Tag Archives: Cut and paste

CASPULE: NINJA TERMINATOR (1986)

366 Weird Movies may earn commissions from purchases made through product links.

DIRECTED BY:

FEATURING: , Jack Lam, Jonathan Wattis, Jeong-lee Hwang

PLOT: Three renegade ninjas each capture a part of a golden statue that will give them magical powers; they frequently call characters in a completely different movie who, through the magic of re-dubbing, deal with assassinations and kidnappings that appear to tangentially involve ninjas.

Still from ninja terminator (1986)

COMMENTS: Pity poor Jaguar Wong. He just wants to be a too-cool-for-school ass-kicker rescuing, then bedding, hot chicks, but he keeps being interrupted by telephone calls coming from another movie entirely from disinterested ninja Richard Harrison. Adding insult to inconvenience, the incoming calls are made from a Garfield phone! That’s right, Godfrey Ho is at it again, taking an undistinguished ninja-free catalog film (in this case, Korean chopsocky The Uninvited Guest) and adding newly shot footage to make an all-new movie all about then-trendy ninjas! Or at least, that’s the idea. As always, the plots of the two badly-fused movies make about as much sense as an owl’s head stitched onto a turtle’s body.

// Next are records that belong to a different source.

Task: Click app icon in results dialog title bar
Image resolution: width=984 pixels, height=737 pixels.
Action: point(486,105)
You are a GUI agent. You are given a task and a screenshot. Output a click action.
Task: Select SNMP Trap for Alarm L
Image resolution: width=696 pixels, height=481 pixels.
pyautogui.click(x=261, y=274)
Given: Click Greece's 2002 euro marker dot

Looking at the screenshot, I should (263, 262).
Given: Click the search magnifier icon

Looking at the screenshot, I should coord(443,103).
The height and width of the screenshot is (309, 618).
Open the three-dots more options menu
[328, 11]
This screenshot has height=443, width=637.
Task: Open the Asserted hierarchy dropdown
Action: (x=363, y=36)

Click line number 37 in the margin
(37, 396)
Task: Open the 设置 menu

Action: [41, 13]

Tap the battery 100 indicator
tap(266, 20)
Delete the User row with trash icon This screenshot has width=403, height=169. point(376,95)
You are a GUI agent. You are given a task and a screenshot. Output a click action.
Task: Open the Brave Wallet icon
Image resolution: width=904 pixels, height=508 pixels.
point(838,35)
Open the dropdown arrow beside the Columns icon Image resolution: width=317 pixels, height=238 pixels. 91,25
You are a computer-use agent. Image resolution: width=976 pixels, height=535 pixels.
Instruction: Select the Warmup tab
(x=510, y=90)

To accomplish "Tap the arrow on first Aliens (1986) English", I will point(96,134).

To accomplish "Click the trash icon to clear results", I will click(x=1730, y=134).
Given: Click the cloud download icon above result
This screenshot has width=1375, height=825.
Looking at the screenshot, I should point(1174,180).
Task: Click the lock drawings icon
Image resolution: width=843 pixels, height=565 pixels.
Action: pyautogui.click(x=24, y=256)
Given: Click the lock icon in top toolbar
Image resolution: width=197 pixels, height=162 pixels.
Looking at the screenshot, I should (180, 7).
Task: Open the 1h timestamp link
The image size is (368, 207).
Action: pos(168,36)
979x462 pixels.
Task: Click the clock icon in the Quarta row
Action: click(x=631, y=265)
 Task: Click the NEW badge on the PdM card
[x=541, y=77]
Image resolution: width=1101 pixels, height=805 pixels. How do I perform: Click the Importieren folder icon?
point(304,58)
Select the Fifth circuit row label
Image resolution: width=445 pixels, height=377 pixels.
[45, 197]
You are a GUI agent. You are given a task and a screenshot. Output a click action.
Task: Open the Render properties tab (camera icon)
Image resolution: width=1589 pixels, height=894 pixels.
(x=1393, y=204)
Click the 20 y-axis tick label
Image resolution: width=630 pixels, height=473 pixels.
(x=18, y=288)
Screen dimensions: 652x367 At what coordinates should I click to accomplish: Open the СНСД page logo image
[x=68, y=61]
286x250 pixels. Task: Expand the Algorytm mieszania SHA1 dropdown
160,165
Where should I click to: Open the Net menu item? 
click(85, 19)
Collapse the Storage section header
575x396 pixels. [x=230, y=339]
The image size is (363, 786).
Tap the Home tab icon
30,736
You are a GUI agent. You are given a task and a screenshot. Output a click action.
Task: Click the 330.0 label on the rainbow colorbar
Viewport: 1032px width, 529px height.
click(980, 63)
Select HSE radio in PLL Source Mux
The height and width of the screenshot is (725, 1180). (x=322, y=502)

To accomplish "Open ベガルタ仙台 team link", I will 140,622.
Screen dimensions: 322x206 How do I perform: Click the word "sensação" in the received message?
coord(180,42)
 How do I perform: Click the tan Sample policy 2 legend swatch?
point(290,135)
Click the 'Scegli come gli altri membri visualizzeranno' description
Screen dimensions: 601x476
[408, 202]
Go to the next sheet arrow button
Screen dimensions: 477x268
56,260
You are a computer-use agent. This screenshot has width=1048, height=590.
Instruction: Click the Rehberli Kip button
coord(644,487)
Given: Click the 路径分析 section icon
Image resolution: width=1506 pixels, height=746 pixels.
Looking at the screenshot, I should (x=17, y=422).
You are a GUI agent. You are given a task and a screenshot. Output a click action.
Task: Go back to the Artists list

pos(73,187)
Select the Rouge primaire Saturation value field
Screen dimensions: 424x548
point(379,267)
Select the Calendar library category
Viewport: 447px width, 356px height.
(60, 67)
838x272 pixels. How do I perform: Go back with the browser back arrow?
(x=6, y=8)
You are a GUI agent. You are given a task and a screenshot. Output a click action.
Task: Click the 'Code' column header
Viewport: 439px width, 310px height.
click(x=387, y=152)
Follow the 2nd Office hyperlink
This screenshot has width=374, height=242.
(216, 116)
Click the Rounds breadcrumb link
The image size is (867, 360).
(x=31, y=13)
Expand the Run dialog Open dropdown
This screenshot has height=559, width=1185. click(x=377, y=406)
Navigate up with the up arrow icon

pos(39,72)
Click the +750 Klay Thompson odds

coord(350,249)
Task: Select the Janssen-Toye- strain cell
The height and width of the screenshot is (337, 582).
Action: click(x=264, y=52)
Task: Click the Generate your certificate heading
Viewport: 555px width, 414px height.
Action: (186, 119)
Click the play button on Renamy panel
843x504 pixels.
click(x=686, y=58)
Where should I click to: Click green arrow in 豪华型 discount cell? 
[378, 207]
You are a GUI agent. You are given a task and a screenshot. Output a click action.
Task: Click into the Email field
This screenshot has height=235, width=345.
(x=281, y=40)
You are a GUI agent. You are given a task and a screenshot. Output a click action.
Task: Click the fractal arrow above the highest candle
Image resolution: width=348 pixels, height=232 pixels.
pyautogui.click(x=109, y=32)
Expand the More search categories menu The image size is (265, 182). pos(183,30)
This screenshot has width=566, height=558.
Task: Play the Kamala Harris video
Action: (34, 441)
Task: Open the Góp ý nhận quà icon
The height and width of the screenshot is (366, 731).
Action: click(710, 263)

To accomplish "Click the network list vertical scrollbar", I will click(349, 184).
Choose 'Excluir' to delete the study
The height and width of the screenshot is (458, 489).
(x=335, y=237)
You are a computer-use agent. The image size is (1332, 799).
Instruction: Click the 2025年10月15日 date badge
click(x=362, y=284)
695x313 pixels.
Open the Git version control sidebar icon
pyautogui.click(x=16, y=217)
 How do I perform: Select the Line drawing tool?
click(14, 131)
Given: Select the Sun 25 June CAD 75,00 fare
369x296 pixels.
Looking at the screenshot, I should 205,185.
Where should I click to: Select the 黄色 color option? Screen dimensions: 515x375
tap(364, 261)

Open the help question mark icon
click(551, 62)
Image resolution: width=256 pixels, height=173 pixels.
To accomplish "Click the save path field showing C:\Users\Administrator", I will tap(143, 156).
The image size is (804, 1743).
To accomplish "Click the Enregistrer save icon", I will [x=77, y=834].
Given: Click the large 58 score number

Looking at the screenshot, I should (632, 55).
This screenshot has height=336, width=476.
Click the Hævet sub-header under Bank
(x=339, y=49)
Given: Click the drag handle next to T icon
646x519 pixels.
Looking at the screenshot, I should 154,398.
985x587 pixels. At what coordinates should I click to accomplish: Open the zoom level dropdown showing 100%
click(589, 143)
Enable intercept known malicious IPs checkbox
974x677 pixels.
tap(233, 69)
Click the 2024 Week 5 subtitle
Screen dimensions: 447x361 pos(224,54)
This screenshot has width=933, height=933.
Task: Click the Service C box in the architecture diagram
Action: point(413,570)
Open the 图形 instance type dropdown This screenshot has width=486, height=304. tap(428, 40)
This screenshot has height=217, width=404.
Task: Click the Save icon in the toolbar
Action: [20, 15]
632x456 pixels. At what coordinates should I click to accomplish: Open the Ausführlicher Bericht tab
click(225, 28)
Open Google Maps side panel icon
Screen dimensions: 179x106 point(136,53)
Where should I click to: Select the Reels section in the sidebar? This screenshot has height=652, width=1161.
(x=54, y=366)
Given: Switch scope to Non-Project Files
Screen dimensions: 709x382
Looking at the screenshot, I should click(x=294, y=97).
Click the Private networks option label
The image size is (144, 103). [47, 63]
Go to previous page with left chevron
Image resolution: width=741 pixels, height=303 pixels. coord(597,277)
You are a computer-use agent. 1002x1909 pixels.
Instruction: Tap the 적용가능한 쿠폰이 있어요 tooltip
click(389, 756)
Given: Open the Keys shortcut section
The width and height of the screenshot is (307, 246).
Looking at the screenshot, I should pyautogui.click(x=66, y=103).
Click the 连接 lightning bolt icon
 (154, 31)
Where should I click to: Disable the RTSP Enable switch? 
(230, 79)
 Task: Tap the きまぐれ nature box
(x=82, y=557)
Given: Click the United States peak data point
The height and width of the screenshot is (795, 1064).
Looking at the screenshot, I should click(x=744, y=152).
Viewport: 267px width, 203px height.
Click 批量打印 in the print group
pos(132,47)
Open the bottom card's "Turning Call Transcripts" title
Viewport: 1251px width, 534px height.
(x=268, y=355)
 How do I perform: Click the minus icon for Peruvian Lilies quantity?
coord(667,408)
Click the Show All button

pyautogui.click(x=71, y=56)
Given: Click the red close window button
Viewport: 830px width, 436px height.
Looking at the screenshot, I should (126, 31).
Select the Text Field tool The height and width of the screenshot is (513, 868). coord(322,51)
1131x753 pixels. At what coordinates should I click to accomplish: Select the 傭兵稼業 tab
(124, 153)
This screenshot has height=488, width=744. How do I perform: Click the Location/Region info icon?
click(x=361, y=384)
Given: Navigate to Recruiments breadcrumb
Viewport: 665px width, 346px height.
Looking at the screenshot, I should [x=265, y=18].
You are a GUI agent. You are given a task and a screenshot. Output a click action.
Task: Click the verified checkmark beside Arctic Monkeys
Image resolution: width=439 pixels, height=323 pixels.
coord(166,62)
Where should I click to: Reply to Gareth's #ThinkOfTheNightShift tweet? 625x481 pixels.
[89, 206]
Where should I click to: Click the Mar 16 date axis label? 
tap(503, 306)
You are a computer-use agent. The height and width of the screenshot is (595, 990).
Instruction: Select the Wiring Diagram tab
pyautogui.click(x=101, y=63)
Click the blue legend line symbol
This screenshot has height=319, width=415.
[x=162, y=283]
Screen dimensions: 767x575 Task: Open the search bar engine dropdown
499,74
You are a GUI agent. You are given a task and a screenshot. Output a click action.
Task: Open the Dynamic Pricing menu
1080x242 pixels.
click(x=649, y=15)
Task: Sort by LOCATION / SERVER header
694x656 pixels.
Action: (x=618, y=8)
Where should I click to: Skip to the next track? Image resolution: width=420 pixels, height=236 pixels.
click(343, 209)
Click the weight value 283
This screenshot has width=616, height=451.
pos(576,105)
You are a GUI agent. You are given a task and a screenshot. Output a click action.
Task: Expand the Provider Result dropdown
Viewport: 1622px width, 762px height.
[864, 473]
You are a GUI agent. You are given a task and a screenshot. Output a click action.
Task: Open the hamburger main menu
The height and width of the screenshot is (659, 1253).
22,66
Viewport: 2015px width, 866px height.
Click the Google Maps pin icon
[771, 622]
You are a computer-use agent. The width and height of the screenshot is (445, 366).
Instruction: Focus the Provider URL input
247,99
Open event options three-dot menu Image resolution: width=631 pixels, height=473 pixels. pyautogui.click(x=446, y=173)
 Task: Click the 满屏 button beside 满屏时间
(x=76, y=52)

I have watched this film multiple times and am still not 100% certain how the theft of the ninja statue is supposed to fit into the Korean guys’ plotline1. I just know that Richard Harrison telephones the good guy (on a Garfield phone) and Jonathan Wattis telephones the bad guy (not on a Garfield phone; Garfield phones are reserved for good guy ninjas). But most of the time, Jaguar Wong just does his thing, and the ninjas do their thing. From the viewer’s perspective, it’s like flipping back and forth between two UHF channels showing competing martial arts flicks on a Saturday morning in 1986.

Absolutely no one is watching Ninja Terminator for the plot, anyway. They’re watching for the action scenes and for the bizarre directorial decisions that continually crop up. And the film disappoints on neither score. Of all the Godfrey Ho cut-and-pastes, Ninja Terminator may have chosen the best fighting to paste in. Jack Lam has a Bruce Lee (or at the very least a Bruce Le) quality about him. He fights effortlessly, moving as little as possible, letting assailants waste their energy before knocking them down with a standing kick to the head. No one’s a match for him until he faces endboss Jeong-lee Hwang (Drunken Master, a fighter so legendary that it is said he once killed an attacker with a single kick to the temple—in real life). All the fights are athletic spectacles, and the final battle is both epic and ridiculous. (Meanwhile, the ninja battles are athletic enough but look more like gymnastic exhibitions, with ninjas doing a lot of pointless cartwheels in the middle of combat). As far as strange touches go, take your pick, from the infamous Garfield phone to toy robots delivering messages from the evil ninja empire to a crime boss in a blond Prince Valiant wig to ninjas slicing watermelons for target practice to a random domestic crab attack to ninjas who wear more eyeliner than J.D. Vance. To top it all off, the film is scored by Pink Floyd, Tangerine Dream, Ennio Morricone, and others (without their knowledge, of course—Ho’s musical taste greatly exceeds his scruples).

Ninja Terminator is the rare movie that’s impossible to recommend—yet everyone should see it.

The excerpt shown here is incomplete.